INFORMATION SUPPLIED ::
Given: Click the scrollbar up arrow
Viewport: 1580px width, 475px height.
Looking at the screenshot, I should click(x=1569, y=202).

---

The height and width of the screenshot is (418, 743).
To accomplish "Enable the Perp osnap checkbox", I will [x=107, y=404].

PROBLEM DETAILS ::
Rewrite the data starting at the line that contains "The height and" and ending at the line that contains "will [x=107, y=404].", replacing "checkbox" with "check box" and leaving everything else unchanged.

EXERCISE RESULT ::
The height and width of the screenshot is (418, 743).
To accomplish "Enable the Perp osnap check box", I will [x=107, y=404].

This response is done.